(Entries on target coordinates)
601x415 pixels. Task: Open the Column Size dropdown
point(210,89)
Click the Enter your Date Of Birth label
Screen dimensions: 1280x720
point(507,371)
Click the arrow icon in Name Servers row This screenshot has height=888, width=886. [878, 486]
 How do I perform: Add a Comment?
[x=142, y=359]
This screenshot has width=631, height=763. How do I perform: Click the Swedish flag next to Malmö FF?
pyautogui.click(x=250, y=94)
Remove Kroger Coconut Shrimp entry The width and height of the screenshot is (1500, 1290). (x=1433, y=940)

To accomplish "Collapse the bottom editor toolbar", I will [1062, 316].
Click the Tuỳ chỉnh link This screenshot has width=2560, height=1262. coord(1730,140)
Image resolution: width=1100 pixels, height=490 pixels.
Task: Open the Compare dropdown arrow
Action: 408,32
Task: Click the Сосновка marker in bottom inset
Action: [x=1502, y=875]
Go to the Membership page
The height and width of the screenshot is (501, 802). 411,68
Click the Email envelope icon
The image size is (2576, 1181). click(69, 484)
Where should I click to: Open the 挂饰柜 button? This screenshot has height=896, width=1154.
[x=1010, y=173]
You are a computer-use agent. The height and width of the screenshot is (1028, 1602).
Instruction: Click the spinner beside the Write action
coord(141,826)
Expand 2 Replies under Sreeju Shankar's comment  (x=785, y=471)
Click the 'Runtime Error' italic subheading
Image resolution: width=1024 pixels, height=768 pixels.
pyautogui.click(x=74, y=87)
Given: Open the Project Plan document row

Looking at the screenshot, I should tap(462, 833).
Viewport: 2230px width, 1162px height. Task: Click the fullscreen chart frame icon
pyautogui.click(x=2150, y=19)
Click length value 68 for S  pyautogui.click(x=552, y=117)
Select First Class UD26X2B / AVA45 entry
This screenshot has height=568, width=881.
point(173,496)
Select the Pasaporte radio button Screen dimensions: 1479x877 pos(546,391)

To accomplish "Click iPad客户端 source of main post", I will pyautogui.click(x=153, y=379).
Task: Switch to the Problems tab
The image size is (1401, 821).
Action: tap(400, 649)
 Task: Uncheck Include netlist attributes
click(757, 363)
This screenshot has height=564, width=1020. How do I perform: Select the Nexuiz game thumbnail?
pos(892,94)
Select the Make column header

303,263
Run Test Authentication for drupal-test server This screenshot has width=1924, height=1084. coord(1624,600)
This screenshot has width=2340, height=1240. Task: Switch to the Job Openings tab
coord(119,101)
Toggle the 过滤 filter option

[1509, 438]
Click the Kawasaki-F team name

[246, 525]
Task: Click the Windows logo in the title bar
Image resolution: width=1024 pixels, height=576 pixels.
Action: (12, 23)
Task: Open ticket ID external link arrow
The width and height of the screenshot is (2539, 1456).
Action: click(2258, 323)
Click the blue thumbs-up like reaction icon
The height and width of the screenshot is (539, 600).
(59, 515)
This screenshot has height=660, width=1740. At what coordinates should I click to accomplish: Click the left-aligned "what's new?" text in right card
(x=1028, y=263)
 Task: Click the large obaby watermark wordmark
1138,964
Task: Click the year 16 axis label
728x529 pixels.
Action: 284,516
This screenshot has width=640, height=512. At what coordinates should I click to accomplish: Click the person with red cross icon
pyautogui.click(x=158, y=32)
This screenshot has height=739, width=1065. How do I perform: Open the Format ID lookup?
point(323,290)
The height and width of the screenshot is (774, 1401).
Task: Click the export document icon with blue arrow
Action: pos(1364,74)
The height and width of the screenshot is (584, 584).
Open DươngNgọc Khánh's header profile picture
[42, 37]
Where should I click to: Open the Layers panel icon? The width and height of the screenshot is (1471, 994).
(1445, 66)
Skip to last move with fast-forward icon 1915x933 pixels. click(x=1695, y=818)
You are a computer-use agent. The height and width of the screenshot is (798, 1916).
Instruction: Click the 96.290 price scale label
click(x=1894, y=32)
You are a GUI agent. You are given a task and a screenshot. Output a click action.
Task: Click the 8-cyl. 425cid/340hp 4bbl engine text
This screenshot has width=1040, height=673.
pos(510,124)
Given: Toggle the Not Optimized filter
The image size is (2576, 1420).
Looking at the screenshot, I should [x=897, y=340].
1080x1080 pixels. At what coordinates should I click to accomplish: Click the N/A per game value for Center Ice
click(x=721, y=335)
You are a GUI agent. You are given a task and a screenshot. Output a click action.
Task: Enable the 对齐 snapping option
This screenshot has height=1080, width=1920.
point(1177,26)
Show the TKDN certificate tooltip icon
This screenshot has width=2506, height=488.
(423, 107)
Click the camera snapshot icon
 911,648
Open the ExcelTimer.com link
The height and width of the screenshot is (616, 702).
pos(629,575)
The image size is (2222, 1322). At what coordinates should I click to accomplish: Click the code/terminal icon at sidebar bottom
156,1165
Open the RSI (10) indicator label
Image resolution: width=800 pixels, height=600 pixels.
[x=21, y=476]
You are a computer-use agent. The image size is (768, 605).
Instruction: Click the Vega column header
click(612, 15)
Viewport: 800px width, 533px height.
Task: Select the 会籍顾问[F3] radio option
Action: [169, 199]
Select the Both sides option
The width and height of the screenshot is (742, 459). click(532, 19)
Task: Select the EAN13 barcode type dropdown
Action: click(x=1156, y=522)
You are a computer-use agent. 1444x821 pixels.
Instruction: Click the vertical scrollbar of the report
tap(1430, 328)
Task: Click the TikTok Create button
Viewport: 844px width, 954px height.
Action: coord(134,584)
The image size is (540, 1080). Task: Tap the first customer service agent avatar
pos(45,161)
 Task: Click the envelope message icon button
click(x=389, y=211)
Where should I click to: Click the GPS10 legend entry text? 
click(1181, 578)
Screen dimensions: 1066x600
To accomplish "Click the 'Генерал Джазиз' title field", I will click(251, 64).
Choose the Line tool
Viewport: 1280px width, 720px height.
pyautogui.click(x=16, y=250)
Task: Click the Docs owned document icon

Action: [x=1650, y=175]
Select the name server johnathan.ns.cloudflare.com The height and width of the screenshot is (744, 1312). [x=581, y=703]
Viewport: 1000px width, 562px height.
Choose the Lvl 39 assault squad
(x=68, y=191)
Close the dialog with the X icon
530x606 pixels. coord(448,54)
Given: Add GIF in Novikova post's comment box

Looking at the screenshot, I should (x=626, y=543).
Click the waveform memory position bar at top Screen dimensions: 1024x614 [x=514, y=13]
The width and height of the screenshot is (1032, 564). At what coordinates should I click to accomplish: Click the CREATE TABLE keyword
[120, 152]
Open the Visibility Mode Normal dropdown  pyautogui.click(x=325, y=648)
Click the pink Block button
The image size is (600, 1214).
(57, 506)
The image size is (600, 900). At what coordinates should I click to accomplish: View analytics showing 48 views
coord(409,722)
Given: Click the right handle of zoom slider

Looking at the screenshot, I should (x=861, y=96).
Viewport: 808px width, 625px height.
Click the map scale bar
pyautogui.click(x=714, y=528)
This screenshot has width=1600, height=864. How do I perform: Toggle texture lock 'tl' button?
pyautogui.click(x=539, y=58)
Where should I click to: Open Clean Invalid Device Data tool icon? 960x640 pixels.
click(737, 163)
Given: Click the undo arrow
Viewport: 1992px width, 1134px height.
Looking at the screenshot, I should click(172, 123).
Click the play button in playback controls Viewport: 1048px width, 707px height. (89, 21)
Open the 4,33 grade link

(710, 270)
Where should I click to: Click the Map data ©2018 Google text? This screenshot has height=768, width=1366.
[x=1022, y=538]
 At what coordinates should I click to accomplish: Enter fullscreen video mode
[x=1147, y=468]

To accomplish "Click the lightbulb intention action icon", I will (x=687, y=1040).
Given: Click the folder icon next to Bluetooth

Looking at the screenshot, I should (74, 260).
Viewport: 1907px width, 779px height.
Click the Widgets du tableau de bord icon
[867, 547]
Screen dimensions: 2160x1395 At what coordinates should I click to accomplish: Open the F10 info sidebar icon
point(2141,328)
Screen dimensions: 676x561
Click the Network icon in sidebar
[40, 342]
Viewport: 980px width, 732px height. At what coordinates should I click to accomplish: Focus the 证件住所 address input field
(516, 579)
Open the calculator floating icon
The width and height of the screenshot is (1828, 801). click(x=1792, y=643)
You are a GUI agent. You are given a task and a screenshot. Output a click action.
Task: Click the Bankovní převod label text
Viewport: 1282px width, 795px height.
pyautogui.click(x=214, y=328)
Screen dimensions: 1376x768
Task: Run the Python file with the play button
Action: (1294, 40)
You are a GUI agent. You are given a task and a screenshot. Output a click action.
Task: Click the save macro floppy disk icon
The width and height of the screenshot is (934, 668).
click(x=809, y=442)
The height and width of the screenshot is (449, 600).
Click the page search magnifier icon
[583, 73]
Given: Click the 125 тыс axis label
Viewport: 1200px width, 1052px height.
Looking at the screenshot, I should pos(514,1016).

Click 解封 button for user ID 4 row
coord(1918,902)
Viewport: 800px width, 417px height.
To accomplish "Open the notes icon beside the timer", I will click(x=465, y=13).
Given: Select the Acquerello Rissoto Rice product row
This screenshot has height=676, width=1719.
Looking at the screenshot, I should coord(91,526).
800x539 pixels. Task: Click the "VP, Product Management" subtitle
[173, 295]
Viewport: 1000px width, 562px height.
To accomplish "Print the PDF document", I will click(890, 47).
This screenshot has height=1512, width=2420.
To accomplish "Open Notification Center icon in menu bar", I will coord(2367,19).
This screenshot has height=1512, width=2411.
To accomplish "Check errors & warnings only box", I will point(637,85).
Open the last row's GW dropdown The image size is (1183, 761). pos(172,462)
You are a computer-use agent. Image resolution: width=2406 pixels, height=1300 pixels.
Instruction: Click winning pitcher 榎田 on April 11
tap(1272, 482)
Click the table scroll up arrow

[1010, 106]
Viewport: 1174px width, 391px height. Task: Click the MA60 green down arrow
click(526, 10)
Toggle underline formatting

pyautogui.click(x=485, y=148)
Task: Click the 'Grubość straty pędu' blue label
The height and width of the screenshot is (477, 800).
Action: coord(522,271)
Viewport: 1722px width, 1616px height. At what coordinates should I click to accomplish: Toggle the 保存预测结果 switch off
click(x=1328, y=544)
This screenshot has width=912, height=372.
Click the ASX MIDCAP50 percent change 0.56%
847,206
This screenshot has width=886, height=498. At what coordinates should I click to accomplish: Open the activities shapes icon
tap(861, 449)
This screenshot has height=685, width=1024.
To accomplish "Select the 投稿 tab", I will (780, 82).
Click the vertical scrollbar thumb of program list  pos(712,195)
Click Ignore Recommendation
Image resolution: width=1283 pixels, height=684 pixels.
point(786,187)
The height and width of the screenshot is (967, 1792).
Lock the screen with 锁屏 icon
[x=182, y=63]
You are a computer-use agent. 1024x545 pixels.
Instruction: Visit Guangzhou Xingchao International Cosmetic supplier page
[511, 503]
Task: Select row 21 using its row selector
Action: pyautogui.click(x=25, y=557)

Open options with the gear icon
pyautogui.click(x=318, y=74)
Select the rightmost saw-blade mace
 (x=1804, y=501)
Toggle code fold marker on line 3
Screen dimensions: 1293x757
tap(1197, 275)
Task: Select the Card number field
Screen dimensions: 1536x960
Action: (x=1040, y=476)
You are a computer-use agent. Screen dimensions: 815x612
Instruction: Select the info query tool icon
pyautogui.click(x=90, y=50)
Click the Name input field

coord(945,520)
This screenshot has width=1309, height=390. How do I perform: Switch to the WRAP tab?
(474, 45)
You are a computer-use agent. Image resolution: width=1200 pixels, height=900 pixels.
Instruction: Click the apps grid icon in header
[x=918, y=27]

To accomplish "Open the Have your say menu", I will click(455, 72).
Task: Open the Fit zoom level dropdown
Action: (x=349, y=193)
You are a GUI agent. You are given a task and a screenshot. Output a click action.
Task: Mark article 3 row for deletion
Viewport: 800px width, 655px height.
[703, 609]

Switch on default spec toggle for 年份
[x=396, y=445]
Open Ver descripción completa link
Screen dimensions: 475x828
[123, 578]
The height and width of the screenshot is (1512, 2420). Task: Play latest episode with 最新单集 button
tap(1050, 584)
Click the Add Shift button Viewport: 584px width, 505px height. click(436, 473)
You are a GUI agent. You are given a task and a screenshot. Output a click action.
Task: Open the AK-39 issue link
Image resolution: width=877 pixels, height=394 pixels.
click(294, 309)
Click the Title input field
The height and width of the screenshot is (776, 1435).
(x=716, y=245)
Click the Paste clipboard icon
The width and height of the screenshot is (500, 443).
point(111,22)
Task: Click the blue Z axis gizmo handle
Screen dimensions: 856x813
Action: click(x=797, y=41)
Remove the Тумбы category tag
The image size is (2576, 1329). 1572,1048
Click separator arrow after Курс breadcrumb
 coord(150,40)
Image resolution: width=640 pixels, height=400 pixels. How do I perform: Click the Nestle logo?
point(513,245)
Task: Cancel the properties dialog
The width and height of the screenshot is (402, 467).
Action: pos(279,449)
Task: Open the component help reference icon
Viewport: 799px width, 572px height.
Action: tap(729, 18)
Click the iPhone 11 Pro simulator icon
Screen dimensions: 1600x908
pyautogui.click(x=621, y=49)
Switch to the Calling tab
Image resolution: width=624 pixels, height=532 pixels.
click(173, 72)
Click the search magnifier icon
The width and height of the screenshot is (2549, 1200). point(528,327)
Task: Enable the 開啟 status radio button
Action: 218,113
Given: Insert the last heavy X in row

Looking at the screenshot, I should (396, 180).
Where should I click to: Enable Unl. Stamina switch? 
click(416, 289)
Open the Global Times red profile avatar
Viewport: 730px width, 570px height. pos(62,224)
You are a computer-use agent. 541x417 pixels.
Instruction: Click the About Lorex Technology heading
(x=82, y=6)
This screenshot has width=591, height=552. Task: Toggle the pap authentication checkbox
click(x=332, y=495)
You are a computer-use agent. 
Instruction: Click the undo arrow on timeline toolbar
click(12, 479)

TO DO: Render the records as a Markdown table with the columns Row and Text. Start with the line containing "Open the Global Times red profile avatar", continue through the end of the records, number each row, and leave out blank lines.

EXPECTED ANSWER:
| Row | Text |
|---|---|
| 1 | Open the Global Times red profile avatar |
| 2 | Viewport: 730px width, 570px height. pos(62,224) |
| 3 | You are a computer-use agent. 541x417 pixels. |
| 4 | Instruction: Click the About Lorex Technology heading |
| 5 | (x=82, y=6) |
| 6 | This screenshot has width=591, height=552. Task: Toggle the pap authentication checkbox |
| 7 | click(x=332, y=495) |
| 8 | You are a computer-use agent.  |
| 9 | Instruction: Click the undo arrow on timeline toolbar |
| 10 | click(12, 479) |